TASK TO COMPLETE: For each entry, repeat the text exactly and omit any picture it holds.

LISTED RECORDS:

---------------

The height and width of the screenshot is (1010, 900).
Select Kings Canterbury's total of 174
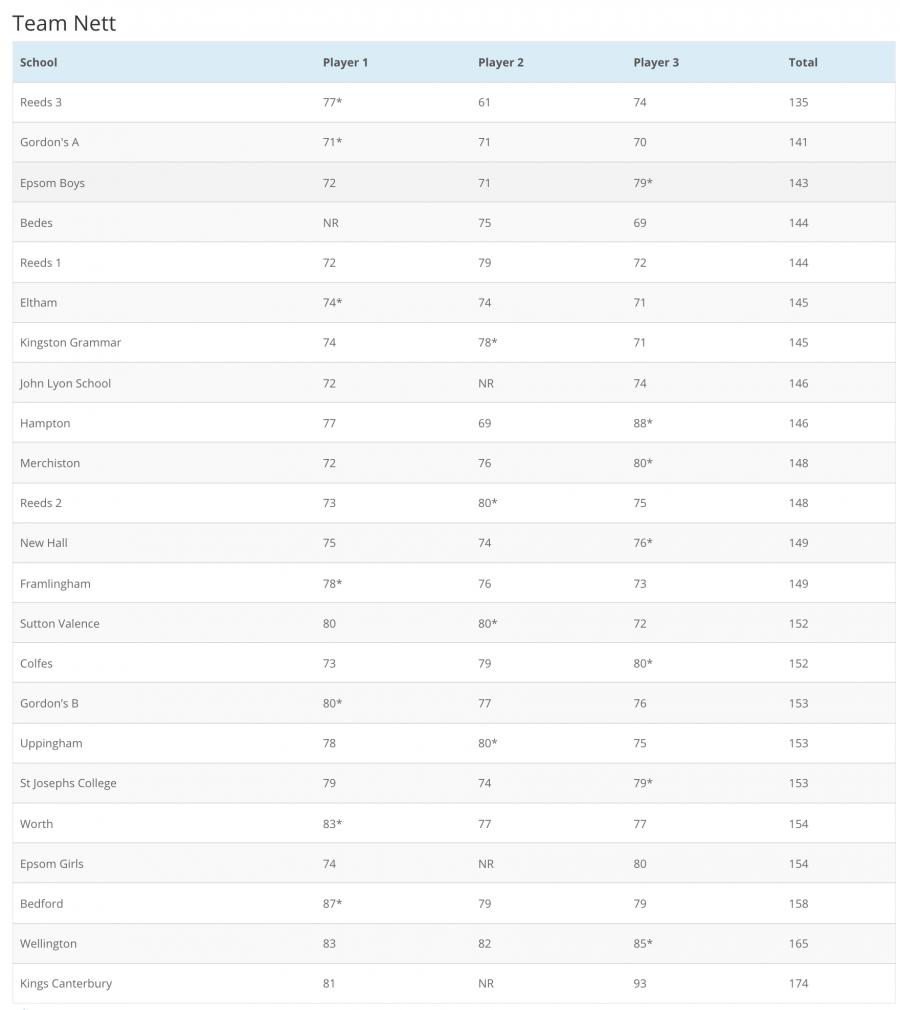pyautogui.click(x=798, y=983)
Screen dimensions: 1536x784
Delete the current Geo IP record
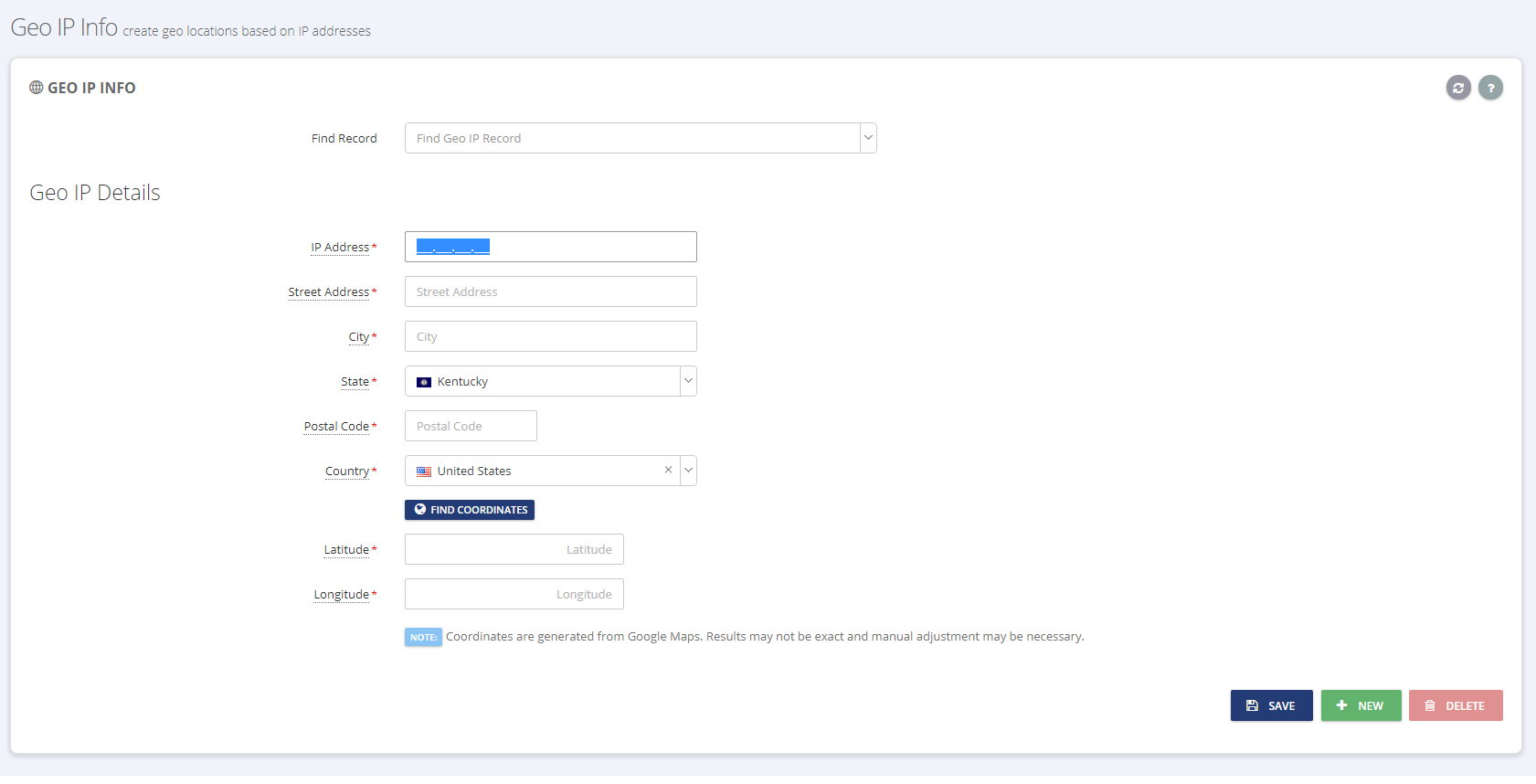[1455, 705]
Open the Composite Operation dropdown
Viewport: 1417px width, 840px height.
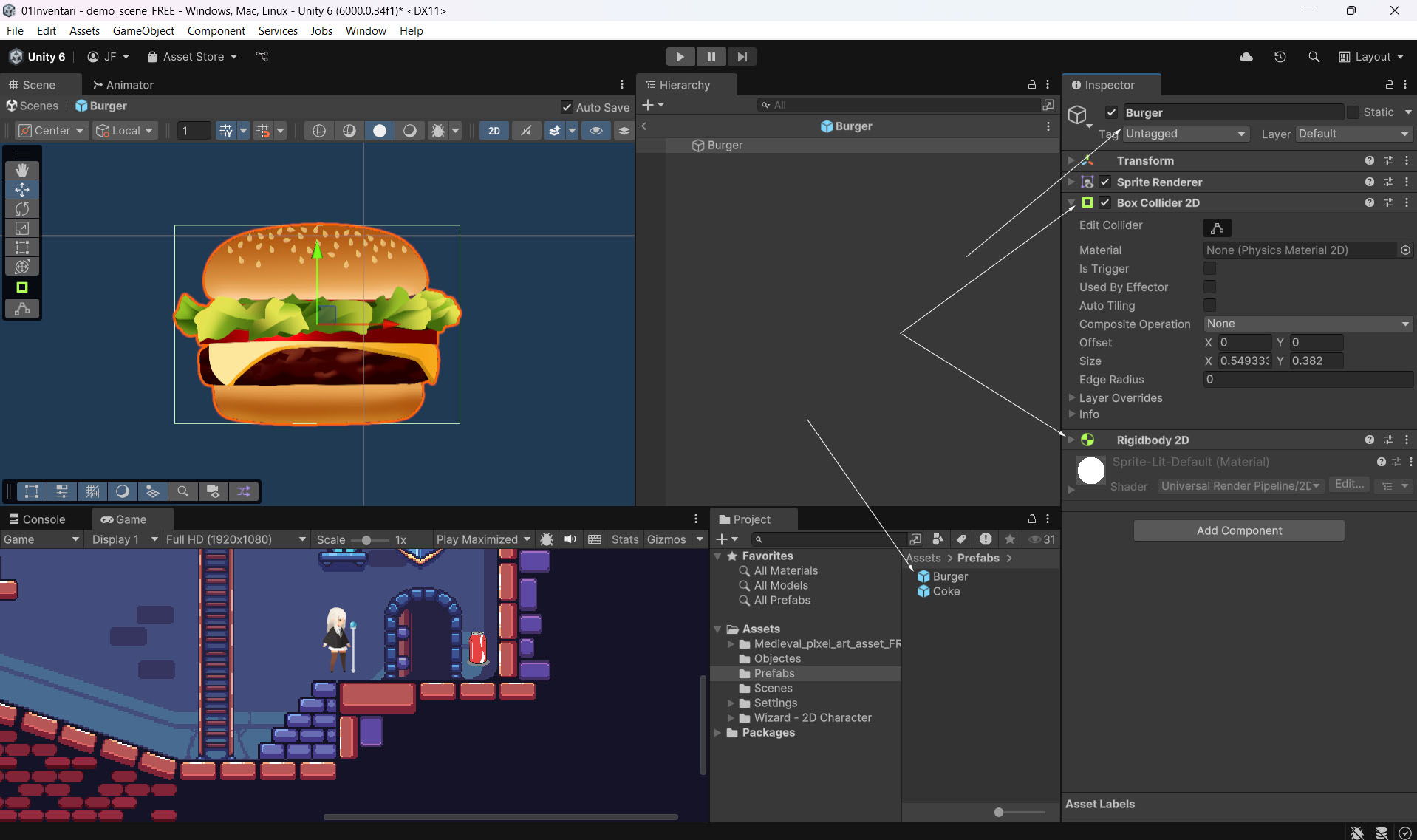tap(1307, 324)
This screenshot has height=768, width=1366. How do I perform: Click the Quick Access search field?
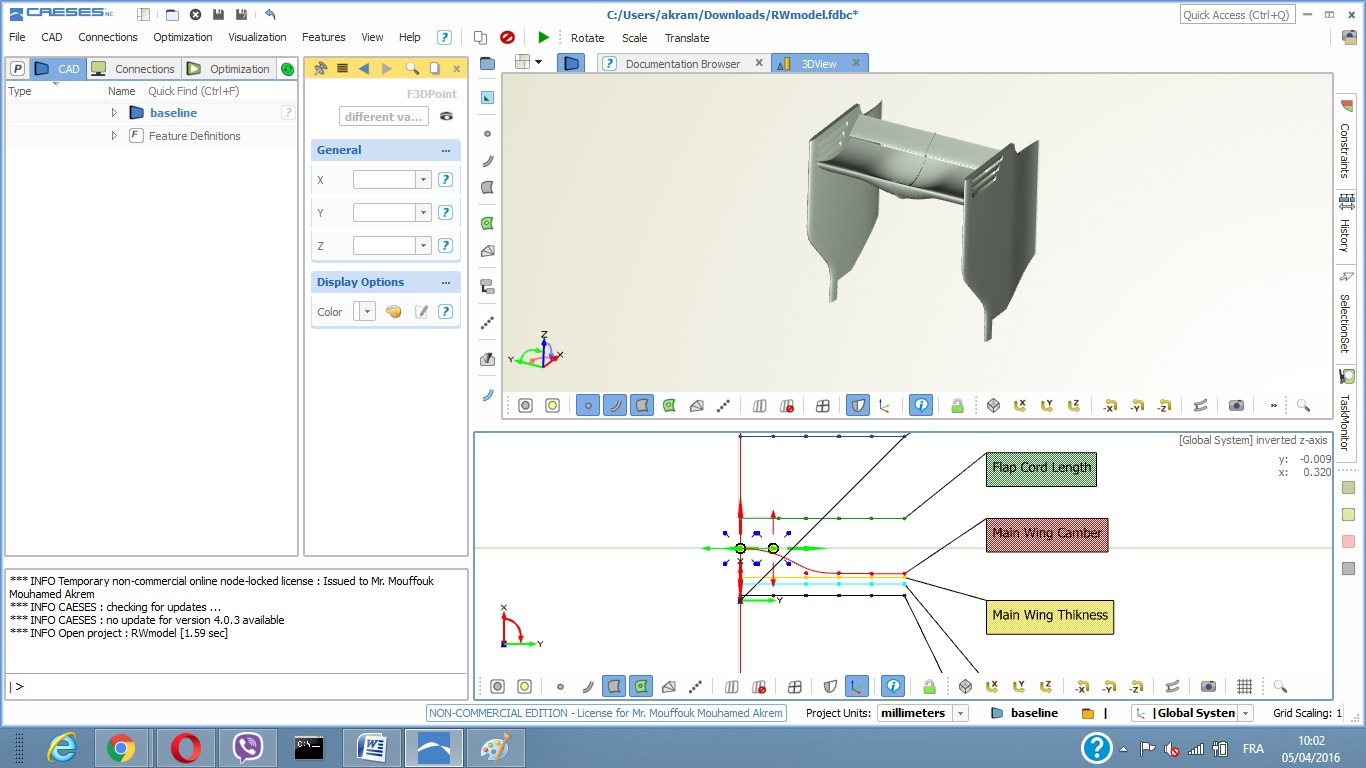point(1237,15)
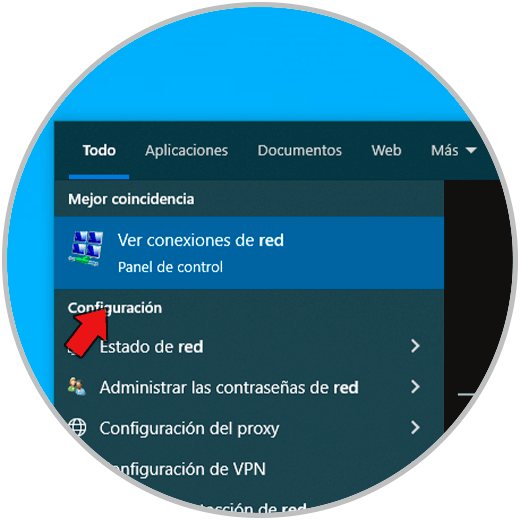
Task: Open Administrar las contraseñas de red
Action: point(249,387)
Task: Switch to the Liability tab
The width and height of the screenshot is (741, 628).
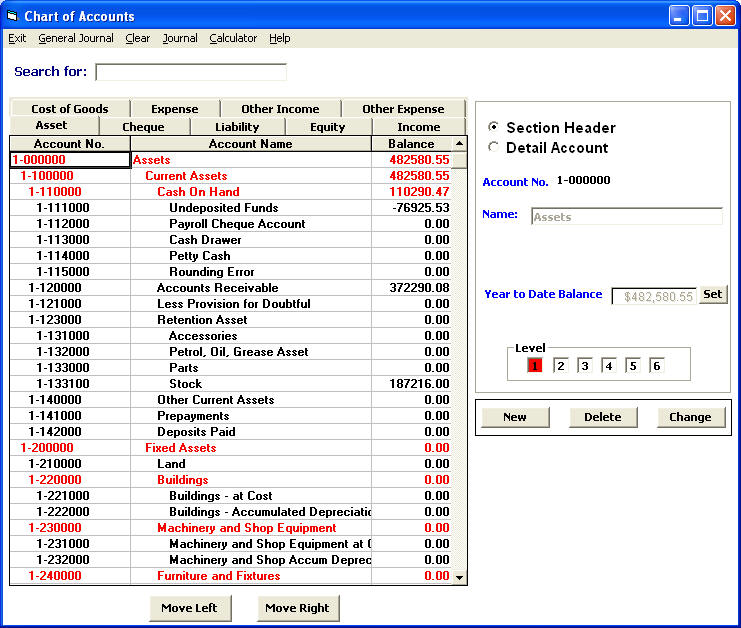Action: [237, 127]
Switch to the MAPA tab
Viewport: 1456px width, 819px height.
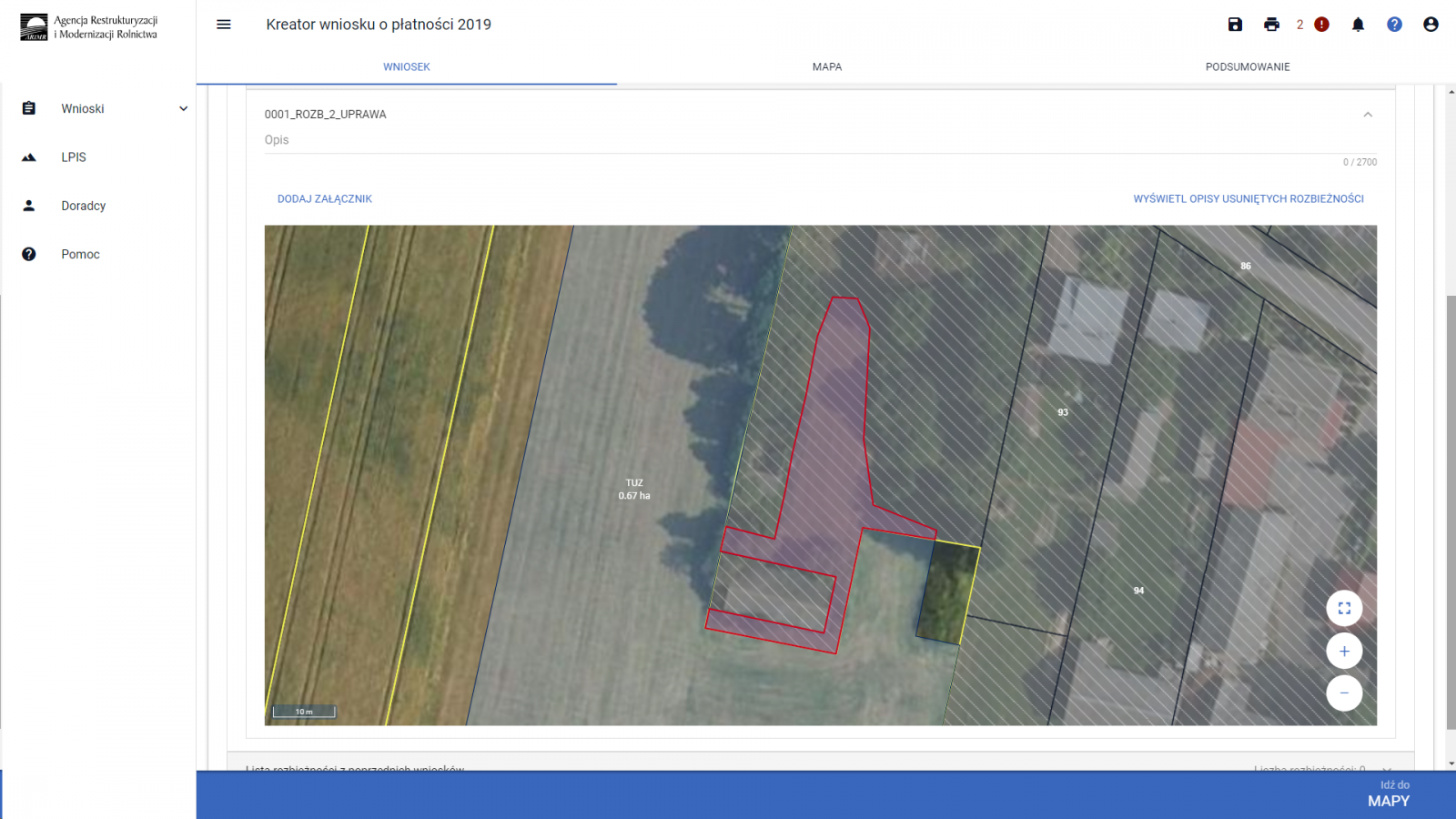[826, 66]
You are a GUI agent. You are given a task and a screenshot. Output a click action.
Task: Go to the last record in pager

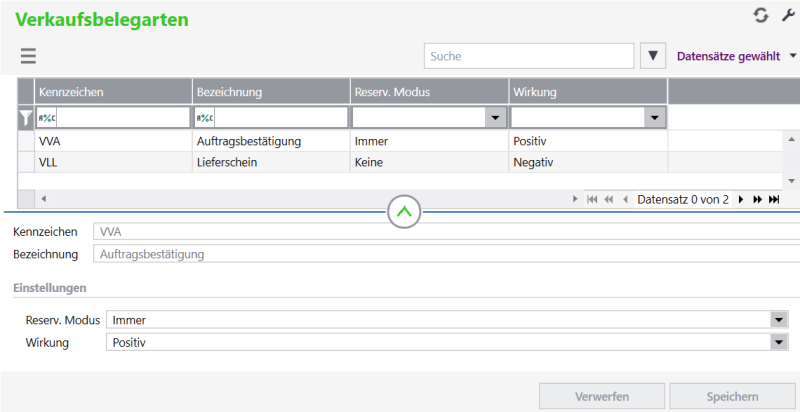pyautogui.click(x=773, y=199)
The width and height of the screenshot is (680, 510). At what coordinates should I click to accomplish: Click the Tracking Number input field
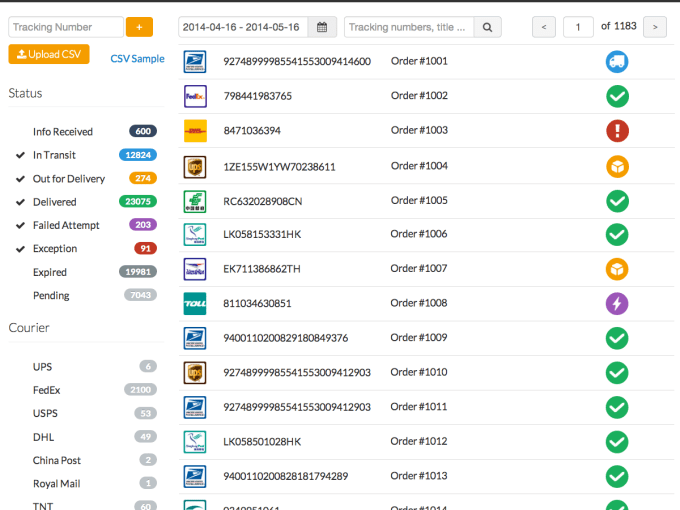[66, 27]
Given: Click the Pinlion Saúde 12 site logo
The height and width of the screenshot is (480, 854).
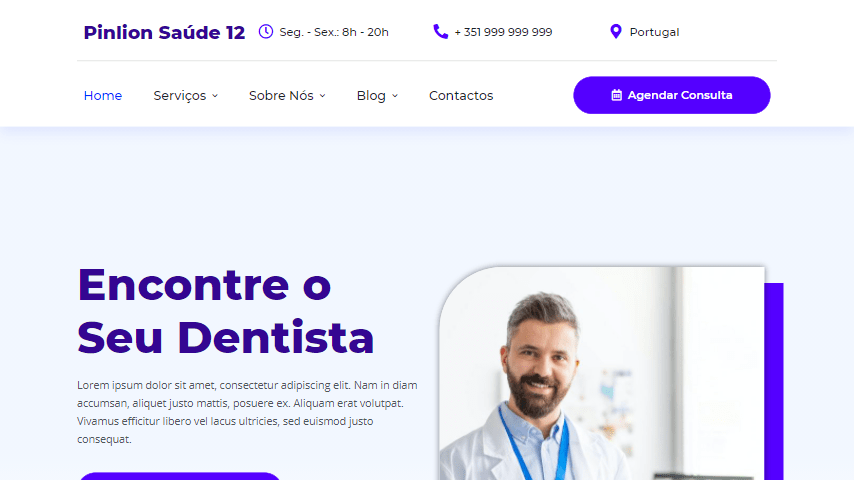Looking at the screenshot, I should pos(164,32).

---------------

RESULT:
The height and width of the screenshot is (1010, 900).
Select Kings Canterbury's total of 174
pyautogui.click(x=798, y=983)
Screen dimensions: 1536x784
Delete the current Geo IP record
[1455, 705]
Open the Composite Operation dropdown
Viewport: 1417px width, 840px height.
tap(1307, 324)
This screenshot has height=768, width=1366. How do I perform: Click the Quick Access search field?
point(1237,15)
Task: Open Administrar las contraseñas de red
Action: point(249,387)
Task: Switch to the Liability tab
The width and height of the screenshot is (741, 628).
Action: [237, 127]
Switch to the MAPA tab
Viewport: 1456px width, 819px height.
[826, 66]
You are a GUI agent. You are given a task and a screenshot. Output a click action.
Task: Go to the last record in pager

pyautogui.click(x=773, y=199)
The width and height of the screenshot is (680, 510). At what coordinates should I click to accomplish: Click the Tracking Number input field
[66, 27]
Given: Click the Pinlion Saúde 12 site logo
The height and width of the screenshot is (480, 854).
Looking at the screenshot, I should pos(164,32).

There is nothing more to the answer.